Background: Observational studies in preterm newborns suggest that delay in administering amino acids could result in a protein catabolic state and could impact on growth and development.
Objectives: To determine the effect of early administration of amino acids in premature newborns on growth, neurodevelopmental outcome, mortality and clinically important side effects.
Search methods: The standard search strategy of the Neonatal Review Group as outlined in The Cochrane Library was used. Relevant randomised controlled trials were identified by searching the Cochrane Central Register of Controlled Trials (CENTRAL, The Cochrane Library 2012 I ssue 9 ), MEDLINE, EMBASE and CINAHL from their earliest dates to September 2012. The trial registry portal of the World Health Organization's International Cilinical Trial Registry Platform and ClinicalTrials.gov (US National Institute of Health) was searched to identify ongoing and completed but unpublished studies.
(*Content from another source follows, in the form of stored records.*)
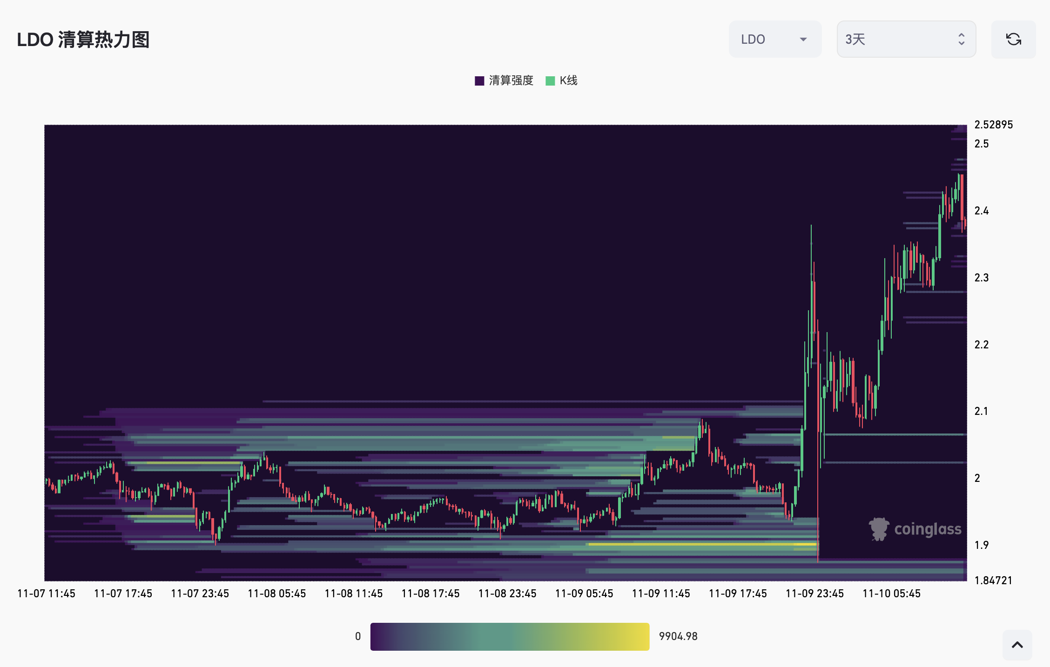This screenshot has height=667, width=1050.
Task: Click the 2.52895 top price label
Action: [994, 125]
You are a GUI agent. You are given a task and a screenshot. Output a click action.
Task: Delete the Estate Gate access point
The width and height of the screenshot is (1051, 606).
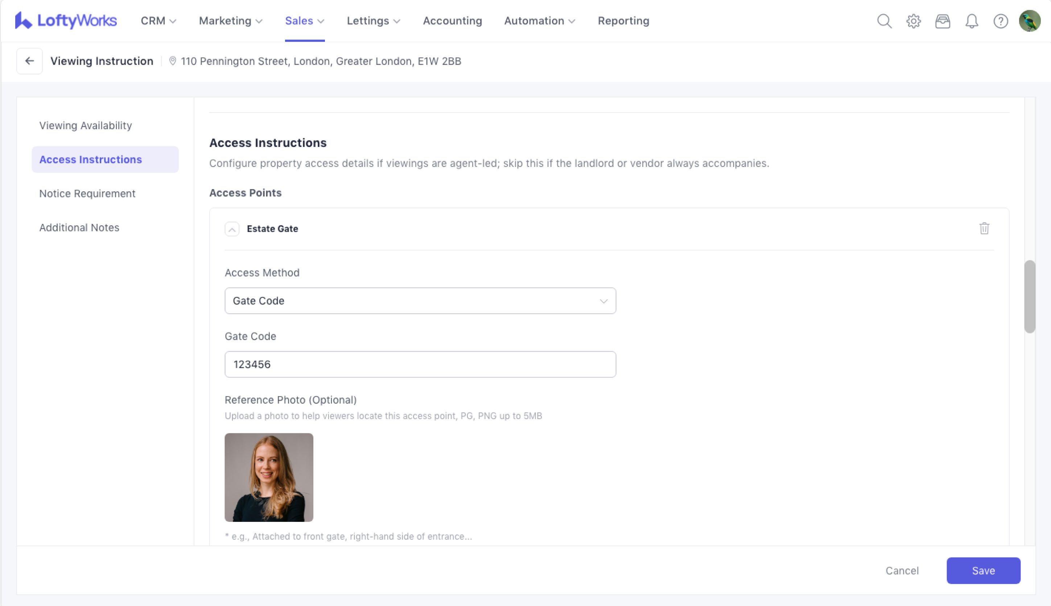(984, 228)
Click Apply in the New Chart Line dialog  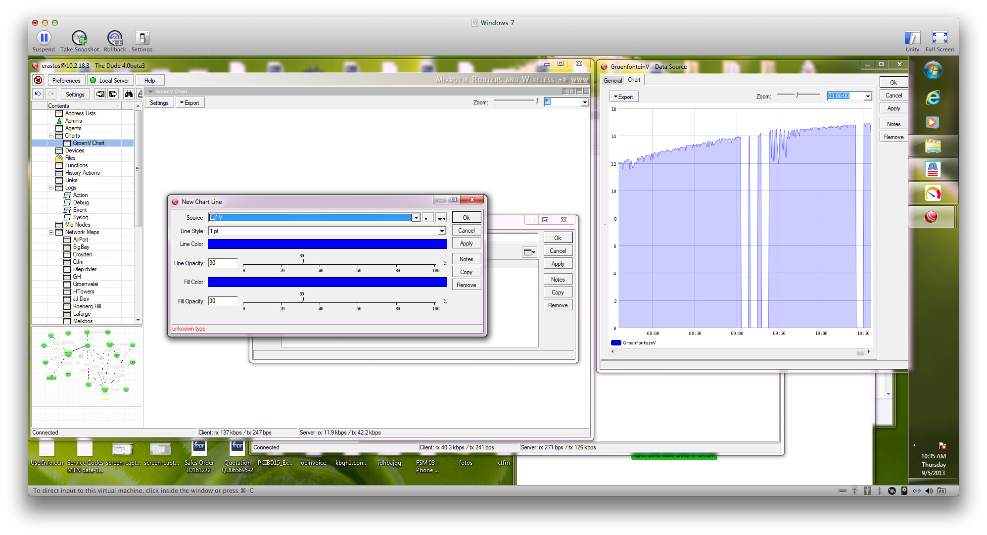click(466, 243)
Selection criteria: Randomised controlled trials comparing early administration of amino acids with late administration in premature newborn infants were included. Early administration of amino acid solution was defined as the administration of amino acids in isolation or with total parenteral nutrition within the first 24 hours of birth; late initiation was defined as the administration of amino acids in isolation or with total parenteral nutrition after the first 24 hours of birth. The primary outcome measures were growth, neurodevelopmental outcome and mortality at 28 days. The secondary outcomes were biochemical abnormalities, sepsis and mortality.
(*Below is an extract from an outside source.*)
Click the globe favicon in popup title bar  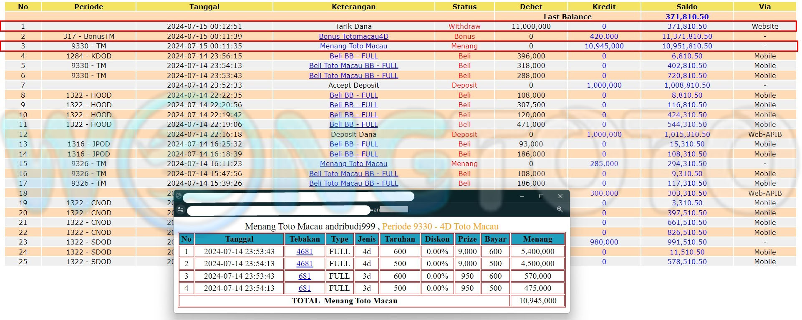(179, 196)
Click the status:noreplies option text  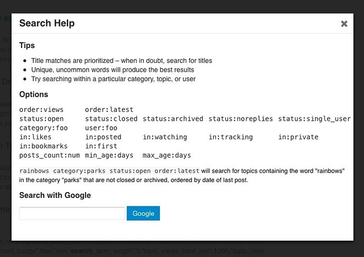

Data collection and analysis: Both review authors independently selected trials, assessed trial quality and extracted data from the included studies. We contacted authors for further information. Fixed-effect analyses were performed. The treatment effect was expressed as mean difference for continuous variables and as risk difference and risk ratio for dichotomous variables. All results included 95% confidence intervals (CIs).
Main results: Seven randomised controlled trials were included in this review. One randomised controlled trial reported no difference in crown-heel length and occipitofrontal head circumference by day 10. Four trials that enrolled 93 premature infants showed positive nitrogen balance (The mean difference with 95% CI was 250.42 (224.91 to 275.93 P value < 0.00001). Four trials showed a significant difference in the level of blood urea nitrogen (BUN) in the first 48 hours (P value < 0.00001). Early administration of amino acids did not result in metabolic acidosis in the first 24 hours.
Authors' conclusions: There is no available evidence of the benefits of early administration of amino acids on mortality, early and late growth and neurodevelopment. There is evidence from four randomised controlled trials included in this review that early administration of amino acids is associated with a positive nitrogen balance. The clinical relevance of this finding is not known. Acid-base status and ammonia levels were normal in the infants who received amino acids early. Given the small number of infants in the randomised controlled trials included in this review, the clinical heterogeneity among them, and the lack of data on important clinical outcomes, there is insufficient evidence to guide practice regarding the early versus late administration of amino acids to infants less than 37 weeks gestation.